After the frustrations of that project, a little refreshment was in order. We went for brunch to The Mill NOLA, which is the very cool place in the Cotton Mill building in the Warehouse District. This space first grabbed our notice when the building opened with Susan Spicer as proprietor of a store/eatery predating Foodies. I remember two things about the place besides its hipness: the design of the kitchen, a butler’s pantry which I noticed for the first time and which we incorporated into a renovation of our home ongoing at the time, and olive barrels. I love the olive barrels. I didn’t realize you could have barrels of olives (this was over 20 years ago) and I was giddy at the prospect. I remember Susan coming over to our family to chat, explaining both the olives and the butler’s pantry. I don’t remember anything we had to eat that day, and perhaps the place made that kind of general impression on others, because it was short-lived. Definitely before its time. Too bad.


There may have been one or two places in there between that one (whose name I don’t even recall) and the Sun-Ray Grill, another good place operating very successfully on the West Bank and in Old Metairie before moving to this great space in the Cotton Mill. It too, was rather short-lived, though not as brief as Susan Spicer’s place.


The third one I remember is Sac-Au-Lait, the second location for a husband and wife team from New Roads. The place near Baton Rouge is a cajun food joint with the usual fried foods of all varieties, poor boys and alligator everything. Sac-Au-Lait was the upscale version of the food offered by these two culinary school grads, Cody and Sam Carroll. And it was upscale.
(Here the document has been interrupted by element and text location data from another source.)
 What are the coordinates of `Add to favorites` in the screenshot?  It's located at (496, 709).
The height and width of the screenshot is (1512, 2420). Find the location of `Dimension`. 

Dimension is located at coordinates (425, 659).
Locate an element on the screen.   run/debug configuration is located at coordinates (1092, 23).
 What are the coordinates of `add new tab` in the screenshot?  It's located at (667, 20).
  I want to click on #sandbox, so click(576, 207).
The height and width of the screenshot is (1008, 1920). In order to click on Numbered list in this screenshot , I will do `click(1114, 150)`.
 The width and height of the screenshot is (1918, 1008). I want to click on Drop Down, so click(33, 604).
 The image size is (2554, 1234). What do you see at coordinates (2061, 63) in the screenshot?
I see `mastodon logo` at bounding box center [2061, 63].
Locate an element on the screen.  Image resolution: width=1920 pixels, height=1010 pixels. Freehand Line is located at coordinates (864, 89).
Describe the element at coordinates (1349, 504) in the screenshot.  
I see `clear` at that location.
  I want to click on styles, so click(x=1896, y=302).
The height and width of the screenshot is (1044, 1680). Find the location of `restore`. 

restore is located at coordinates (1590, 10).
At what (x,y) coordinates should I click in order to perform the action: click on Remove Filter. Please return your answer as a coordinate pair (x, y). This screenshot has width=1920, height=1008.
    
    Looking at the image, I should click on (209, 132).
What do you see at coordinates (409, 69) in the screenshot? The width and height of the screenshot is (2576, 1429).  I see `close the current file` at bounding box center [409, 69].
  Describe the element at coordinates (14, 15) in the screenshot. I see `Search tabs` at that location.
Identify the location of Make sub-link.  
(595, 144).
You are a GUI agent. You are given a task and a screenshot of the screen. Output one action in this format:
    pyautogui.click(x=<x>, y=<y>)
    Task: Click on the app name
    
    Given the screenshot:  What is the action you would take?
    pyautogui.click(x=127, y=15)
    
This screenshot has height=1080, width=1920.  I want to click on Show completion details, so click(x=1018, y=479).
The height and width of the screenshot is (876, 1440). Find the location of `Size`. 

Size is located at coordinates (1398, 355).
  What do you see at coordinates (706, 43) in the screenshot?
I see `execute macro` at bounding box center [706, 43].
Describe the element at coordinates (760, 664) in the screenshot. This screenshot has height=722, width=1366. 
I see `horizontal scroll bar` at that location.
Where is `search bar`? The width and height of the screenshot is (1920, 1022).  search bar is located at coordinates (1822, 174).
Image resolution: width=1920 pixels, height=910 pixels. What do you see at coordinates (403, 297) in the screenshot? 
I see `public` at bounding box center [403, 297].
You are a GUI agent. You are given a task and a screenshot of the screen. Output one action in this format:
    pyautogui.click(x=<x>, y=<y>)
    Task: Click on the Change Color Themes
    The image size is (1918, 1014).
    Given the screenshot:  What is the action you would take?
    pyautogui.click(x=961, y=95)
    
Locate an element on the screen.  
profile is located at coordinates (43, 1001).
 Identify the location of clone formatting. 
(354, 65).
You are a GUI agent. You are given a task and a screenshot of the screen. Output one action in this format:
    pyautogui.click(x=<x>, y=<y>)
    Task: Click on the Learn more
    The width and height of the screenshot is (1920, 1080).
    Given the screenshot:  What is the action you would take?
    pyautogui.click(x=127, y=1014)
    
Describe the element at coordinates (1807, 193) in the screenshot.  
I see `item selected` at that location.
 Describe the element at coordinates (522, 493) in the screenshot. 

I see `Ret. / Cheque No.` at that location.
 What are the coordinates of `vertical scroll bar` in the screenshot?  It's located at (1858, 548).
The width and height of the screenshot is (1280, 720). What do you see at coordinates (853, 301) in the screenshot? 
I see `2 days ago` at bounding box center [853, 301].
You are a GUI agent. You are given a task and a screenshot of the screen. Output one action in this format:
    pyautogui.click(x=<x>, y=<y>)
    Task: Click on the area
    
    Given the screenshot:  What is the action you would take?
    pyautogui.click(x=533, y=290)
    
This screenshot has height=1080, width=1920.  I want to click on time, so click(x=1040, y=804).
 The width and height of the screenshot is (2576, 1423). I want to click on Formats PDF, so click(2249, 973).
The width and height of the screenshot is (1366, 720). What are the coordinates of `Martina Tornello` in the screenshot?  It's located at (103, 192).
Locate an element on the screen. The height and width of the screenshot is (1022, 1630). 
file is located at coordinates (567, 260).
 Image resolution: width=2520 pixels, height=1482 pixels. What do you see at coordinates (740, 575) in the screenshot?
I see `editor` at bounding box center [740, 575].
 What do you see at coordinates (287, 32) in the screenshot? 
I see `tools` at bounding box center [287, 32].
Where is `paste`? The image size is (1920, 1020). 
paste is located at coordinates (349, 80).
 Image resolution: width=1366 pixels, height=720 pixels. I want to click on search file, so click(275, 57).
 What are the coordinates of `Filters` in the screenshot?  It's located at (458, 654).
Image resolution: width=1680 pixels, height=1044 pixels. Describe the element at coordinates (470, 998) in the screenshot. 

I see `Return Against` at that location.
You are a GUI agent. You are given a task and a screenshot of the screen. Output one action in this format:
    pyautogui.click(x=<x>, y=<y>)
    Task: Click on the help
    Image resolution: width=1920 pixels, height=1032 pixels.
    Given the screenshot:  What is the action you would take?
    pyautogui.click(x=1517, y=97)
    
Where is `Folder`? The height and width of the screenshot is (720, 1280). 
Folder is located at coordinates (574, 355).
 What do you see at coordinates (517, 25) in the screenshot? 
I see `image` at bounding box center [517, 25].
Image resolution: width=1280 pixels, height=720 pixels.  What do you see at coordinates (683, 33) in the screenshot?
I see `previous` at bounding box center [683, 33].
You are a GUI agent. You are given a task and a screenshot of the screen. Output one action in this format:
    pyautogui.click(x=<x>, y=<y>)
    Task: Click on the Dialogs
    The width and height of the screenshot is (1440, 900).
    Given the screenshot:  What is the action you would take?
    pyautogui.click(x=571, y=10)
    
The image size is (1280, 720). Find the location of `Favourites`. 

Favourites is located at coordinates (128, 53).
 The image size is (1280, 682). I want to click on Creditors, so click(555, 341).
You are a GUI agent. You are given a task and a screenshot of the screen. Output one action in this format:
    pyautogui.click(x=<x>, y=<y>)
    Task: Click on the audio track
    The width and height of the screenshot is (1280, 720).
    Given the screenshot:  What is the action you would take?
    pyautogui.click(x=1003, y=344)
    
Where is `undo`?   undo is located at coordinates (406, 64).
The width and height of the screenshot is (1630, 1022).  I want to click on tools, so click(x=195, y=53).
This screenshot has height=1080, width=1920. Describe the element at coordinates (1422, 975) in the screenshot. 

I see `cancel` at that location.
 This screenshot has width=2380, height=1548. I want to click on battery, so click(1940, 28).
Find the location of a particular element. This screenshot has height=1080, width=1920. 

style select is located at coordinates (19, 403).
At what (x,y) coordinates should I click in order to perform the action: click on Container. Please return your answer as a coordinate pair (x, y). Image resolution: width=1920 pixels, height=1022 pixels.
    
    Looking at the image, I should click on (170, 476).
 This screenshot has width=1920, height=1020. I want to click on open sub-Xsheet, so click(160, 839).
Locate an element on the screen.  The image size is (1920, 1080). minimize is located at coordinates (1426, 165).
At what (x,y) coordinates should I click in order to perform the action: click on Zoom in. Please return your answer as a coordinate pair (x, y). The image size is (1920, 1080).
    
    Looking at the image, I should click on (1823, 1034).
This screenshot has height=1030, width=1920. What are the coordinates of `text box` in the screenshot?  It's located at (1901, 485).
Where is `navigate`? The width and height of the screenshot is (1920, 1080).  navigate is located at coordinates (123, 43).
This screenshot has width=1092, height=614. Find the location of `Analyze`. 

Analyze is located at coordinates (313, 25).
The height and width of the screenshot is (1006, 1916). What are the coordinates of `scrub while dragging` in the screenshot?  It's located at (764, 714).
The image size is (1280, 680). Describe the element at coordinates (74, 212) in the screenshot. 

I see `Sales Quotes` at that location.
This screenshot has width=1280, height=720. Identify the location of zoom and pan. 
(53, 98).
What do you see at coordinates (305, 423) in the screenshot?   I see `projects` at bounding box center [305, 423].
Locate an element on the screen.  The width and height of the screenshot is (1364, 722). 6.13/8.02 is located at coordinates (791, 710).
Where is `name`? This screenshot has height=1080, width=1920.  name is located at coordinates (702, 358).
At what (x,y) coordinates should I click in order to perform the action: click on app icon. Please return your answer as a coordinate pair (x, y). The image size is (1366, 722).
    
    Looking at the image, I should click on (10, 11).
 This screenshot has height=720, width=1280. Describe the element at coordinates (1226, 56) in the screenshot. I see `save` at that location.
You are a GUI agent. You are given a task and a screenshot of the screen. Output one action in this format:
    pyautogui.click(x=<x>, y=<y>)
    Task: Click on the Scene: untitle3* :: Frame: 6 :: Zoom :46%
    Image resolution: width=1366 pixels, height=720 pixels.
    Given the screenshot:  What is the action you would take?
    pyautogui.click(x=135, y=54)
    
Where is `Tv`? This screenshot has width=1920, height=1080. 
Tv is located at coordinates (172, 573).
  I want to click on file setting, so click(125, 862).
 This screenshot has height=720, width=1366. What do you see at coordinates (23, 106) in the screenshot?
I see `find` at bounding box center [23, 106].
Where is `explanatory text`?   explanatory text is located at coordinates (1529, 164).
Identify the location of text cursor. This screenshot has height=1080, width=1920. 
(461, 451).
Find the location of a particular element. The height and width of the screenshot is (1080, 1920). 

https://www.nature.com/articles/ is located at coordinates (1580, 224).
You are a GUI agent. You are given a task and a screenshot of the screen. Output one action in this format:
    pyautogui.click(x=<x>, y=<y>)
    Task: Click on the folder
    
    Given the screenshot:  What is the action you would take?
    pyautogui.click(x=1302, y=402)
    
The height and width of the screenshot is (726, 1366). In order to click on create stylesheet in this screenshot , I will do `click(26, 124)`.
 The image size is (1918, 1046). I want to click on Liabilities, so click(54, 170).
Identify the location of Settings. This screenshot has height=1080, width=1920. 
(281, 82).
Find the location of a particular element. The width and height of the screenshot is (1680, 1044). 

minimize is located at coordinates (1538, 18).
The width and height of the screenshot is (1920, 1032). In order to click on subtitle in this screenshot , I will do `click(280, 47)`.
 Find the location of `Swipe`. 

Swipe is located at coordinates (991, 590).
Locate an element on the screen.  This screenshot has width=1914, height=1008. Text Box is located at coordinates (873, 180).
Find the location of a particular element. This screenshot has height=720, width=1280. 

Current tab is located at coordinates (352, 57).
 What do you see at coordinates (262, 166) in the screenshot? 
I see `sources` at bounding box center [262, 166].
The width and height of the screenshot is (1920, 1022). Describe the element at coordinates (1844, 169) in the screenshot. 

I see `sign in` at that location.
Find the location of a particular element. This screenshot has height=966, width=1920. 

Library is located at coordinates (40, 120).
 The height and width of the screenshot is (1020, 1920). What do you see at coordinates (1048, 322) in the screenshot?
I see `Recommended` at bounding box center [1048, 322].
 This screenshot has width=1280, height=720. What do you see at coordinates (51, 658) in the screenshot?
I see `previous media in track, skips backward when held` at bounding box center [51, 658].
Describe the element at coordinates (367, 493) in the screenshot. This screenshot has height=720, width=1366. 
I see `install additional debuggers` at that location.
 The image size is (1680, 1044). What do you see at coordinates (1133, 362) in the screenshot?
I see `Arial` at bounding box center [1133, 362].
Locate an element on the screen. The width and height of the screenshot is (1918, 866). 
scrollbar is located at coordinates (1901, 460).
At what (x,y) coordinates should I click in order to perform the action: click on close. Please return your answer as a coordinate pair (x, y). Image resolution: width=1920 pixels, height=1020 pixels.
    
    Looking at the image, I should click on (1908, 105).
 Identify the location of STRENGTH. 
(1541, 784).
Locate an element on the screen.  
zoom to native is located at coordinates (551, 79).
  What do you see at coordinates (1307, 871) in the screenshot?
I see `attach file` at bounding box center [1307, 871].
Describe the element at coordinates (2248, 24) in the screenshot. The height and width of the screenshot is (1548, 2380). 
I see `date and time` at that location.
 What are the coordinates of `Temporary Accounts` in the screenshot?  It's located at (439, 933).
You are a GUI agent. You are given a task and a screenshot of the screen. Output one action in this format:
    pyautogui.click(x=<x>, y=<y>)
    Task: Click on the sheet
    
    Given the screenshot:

A gourmet darling for a short time, Sac-Au-Lait was also short-lived.

And now the tradition continues in this very attractive and industrial space with the delicious food. The current occupant is also turning out great food, this time, with a Caribbean twist on Southern food. We thought it a quite delicious, and adventuresome take on some regulars.

Tom got a Bene-Bake, which was a standard Benedict with andouille sausage and hollandaise. There was nothing bad to be said about this. Pretty standard with a perky hollandaise, he loved this. The poached eggs were done properly, the andouille was a spicy sausage with a good chunky grind and seared just right. This was accompanied by a little pile of arugula with a light dressing. I got a crab cake Benedict which was quite pretty on the plate, accompanied for some reason by a squash blossom whose purpose was to be different. Pretty though, and the crabcake was very good. Less a stuffing and more crab. It had a fried egg on top with a spicy remoulade drizzle they call their Millmoulade sauce . It was served with thick toast.

Mary Leigh got the Trinidadian grillades and grits, which was delicious. This was the star of the table. The grillades were tender, the sauce had just the right consistency and spice levels, and the grits were thick stone ground high-quality grits. We all definitely wanted more of this. I found the portion sizes of all of this wanting, particularly the grillades and grits, which was definitely more grits and less grillades. Tom had a cocktail with some passion fruit, making it that pretty fuschia color. 

We love the service here. Our waitress could not have been more accommodating. Small complaints aside, this was some delicious food, and we will definitely go there again.